The generation quality evaluation relies on Qwen2.5-VL-32B-Instruct as the evaluator, and the prompt is disclosed in the appendix, but the evaluation stability still depends on the model version and calling settings.
The paper claims that F1 is a 4.2B parameter model, and the project also requires initialization resources such as PaliGemma / $\pi_0$ / VAR VAE and multi-view video processing links.

7. Analysis, Limitations and Boundaries

7.1 The most valuable part of this paper

Based on the paper's own evidence, the most valuable thing is to upgrade "future image prediction" from an auxiliary training goal to an explicit planning intermediate variable during inference. F1 lets the generation expert first produce visual foresight, and then lets the action expert target it to do inverse dynamics. This is closer to the structure of "imagine first and then execute" than simply adding an action head to the backbone. No-Gen dropped from 77.5% to 60.3% in ablation, Real Handover (R2H) and Dynamic Conveyor tasks also showed that foresight is particularly important for complex dynamics.

7.2 Why the results hold up

The evidence chain of the paper is relatively complete: nine real tasks show that F1 improves the average success rate relative to $\pi_0$; LIBERO and SimplerEnv provide simulation benchmarks; Frozen-Gen, Cotrain-Scratch, No-Gen, and 2/6 scales ablation respectively verify generation trainability, Stage II pre-training, generation expert itself, and the number of inference scales; dynamic conveyor belt, Franka fast adaptation, and 10-step The long-range task shows scenarios beyond short-range static crawling; the generation quality chapter also shows that foresight quality is positively related to action accuracy.
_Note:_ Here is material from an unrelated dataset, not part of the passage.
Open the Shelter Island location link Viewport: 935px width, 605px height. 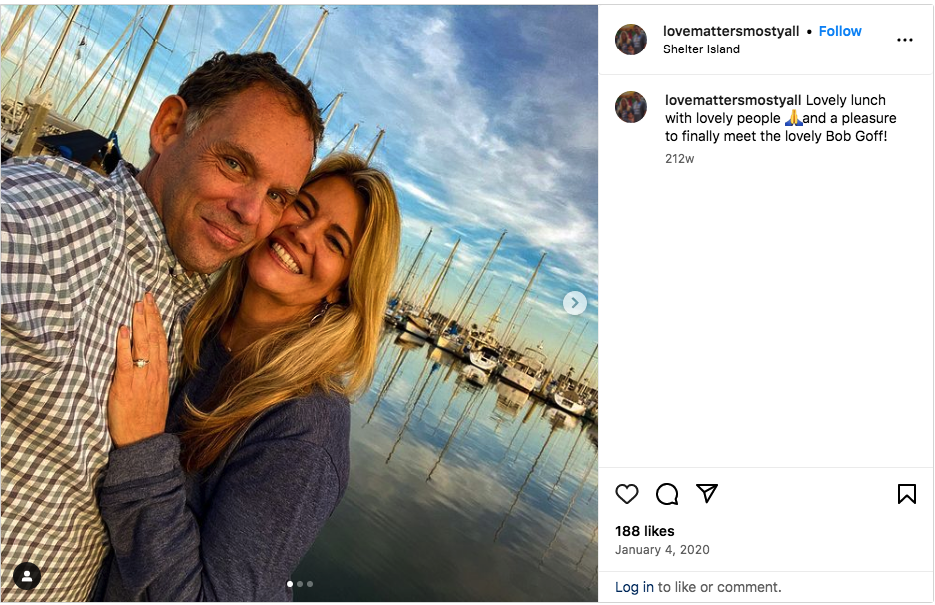[701, 49]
7.3 Limitations and future directions described by the author

The pixel-level details of Foresight images are still limited, especially for fine-grained or deformable objects such as grid shopping carts, plastic bags, and clothing. The author attributes the reason to the lack of pre-training generation experts on large-scale generative datasets.
The success rate of long-range tasks dropped significantly in the second half, which the paper explained was due to the accumulation of long-range errors and the increased difficulty of complex reasoning.
Future directions include expansion to more embodiments and task families, such as locomotion, dexterous manipulation, and multi-agent collaboration.
The author also proposed that foresight can be enhanced with structured world models or physics-informed priors, and combined with reinforcement learning / online adaptation / human feedback for continuous improvement.

7.4 Applicable boundaries

F1 is suitable for manipulation tasks where the future visual state can provide clear planning goals for actions, especially dynamic goals, long-range steps, hand-eye coordination and cross-platform adaptation. It relies heavily on multi-view historical images, proprioception, generative visual tokenization and heavier reasoning chains. There is insufficient evidence in the paper for tasks such as invisible contact forces, pure tactile feedback, extremely high-speed closed-loop control, or tasks where the target state cannot be expressed through images.